Since the late 1980s the FCC has been engaged in continuous litigation to clarify the basic requirements of its indecency policy, and it has suffered a string of setbacks as the U.S. Court of Appeals for the District of Columbia Circuit has demanded adherence to First Amendment principles. Although the court has reaffirmed the commission's authority to enforce its indecency rules generally, it invalidated an attempt to define "children" as anyone under 18 and to set the "safe harbor" period (during which time racy programs may be shown) from midnight to 6 a.m.(37) While the FCC was conducting an inquiry to determine what the safe harbor period should be, Congress intervened and ordered the commission to ban broadcast indecency 24 hours a day. The agency opened yet another proceeding, requiring broadcasters to prepare and file extensive comments, only to conclude that--just as Congress had required--the record supported a total ban on broadcast indecency.(38) The court, however, was not impressed, finding that "neither the Commission's action prohibiting the broadcasting of indecent material, nor the congressional mandate that prompted it, can pass constitutional muster under the law of this circuit."(39)

Since then, Congress, the FCC, and the courts have sought to find a safe harbor period that, in the words of Goldilocks, is "just right." In 1992 Congress decreed that indecency would be banned from the airwaves between 6 a.m. and midnight.(40) Once again, the FCC issued the requisite order, and, once again, the court of appeals struck it down. It found "no evidence in the record that the government has taken the First Amendment interests of adults into account in advancing its compelling interests in the protection of children."(41) However, the court of appeals, sitting en banc, vacated the initial opinion, and the constitutional sufficiency of the safe harbor period remains a mystery.

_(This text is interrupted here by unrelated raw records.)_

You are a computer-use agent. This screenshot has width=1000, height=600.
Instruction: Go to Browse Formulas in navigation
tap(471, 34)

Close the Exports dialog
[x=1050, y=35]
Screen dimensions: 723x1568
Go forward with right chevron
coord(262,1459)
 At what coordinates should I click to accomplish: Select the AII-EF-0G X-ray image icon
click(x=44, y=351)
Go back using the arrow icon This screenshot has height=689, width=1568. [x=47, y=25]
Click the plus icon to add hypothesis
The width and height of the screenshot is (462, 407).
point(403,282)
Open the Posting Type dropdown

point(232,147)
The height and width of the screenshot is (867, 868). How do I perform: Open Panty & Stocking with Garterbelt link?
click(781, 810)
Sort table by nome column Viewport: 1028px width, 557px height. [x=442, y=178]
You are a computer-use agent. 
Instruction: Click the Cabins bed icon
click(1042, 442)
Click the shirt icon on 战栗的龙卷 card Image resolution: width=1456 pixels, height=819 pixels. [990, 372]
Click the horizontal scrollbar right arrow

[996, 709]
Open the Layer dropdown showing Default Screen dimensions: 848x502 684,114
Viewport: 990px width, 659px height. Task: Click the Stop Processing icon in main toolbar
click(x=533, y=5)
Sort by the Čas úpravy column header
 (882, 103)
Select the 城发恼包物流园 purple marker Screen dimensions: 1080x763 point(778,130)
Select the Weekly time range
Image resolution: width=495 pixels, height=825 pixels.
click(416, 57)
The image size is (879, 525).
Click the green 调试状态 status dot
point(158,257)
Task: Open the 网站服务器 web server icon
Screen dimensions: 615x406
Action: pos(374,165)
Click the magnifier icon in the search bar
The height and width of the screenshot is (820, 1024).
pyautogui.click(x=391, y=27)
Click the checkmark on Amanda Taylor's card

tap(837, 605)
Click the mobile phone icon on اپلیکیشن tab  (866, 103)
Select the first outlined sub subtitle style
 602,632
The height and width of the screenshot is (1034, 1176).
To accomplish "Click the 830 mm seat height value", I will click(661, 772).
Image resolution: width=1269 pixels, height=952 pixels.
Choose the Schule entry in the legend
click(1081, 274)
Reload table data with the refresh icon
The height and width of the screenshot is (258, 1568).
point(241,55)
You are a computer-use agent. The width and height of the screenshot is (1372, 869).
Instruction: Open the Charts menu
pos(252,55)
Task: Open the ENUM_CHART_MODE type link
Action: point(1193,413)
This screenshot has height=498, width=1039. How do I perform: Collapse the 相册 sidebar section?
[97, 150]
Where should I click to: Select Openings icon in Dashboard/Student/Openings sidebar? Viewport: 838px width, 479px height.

Congress has also applied indecency law to other electronic technologies, although the comparison with broadcasting has been far from exact. In 1988 Congress amended the Communications Act to combat dial-a-porn. The change im- posed a blanket prohibition on indecent as well as obscene telephone messages. But upon review by the Supreme Court, all nine justices agreed that sexual expression that is "indecent but not obscene is protected by the First Amendment."(42) The Court held that the government may regulate indecent speech to protect children, but "it must do so by narrowly drawn regulations . . . without unnecessarily interfering with First Amendment freedoms."(43) The opinion described Pacifica as "an emphatically narrow holding" and distinguished the radio broadcast in that case from the telephone communications covered by the law. The Court found that, unlike radio, dial-it services require the audience to take affirmative steps to receive the indecent messages and that "callers will generally not be unwilling listeners." It concluded that telephone communications are "substantially different" from over-the-air broadcasts.(44)

The efforts to draw distinctions over the years underscore the central paradox of indecency law. Unlike obscenity, "indecent" speech is protected by the First Amendment, yet it is subject to a legal standard very similar to what the courts rejected for obscenity six decades ago. That is, indecency doctrine borrows from the discredited Hicklin rule, focusing solely on the effect of speech on children, not the average audience member. And there is no requirement that the government evaluate works "as a whole." In deciding indecency complaints, the FCC focuses primarily on the salacious portions of programs and provides only cursory review of the full context.

In practice, context is not all that important to the nebulous world of indecency law. Although serious literary, artistic, political, or scientific value of a work is a complete defense to an obscenity prosecution, merit is simply a "factor" for the FCC to consider in the case of indecency. In an obscenity trial, expert witnesses can attest to the value of the material at issue. But when the FCC considers indecency complaints, it is for that agency alone to determine the extent to which "merit" is relevant. The FCC's official position is that the context in which words or images are presented must be examined to determine whether the expression is "patently offensive," but the commission's usual practice in such cases is to duck the question.

That was most forcefully demonstrated by the commission's refusal to declare that a reading from James Joyce's Ulysses would be permissible because of its literary merit. The request was made in May 1987, shortly after the FCC had announced a new "get tough" approach to indecency in which it cited three radio stations and one amateur radio operator for violating the law. One of those stations, KPFK-FM in Los Angeles, was owned by Pacifica Foundation, which had long been known for its provocative programming (such as the George Carlin monologue). Given its historic connection to the FCC's indecency enforcement efforts, Pacifica had reason to be concerned about its annual "Bloomsday" reading from Ulysses on WBAI-FM in New York.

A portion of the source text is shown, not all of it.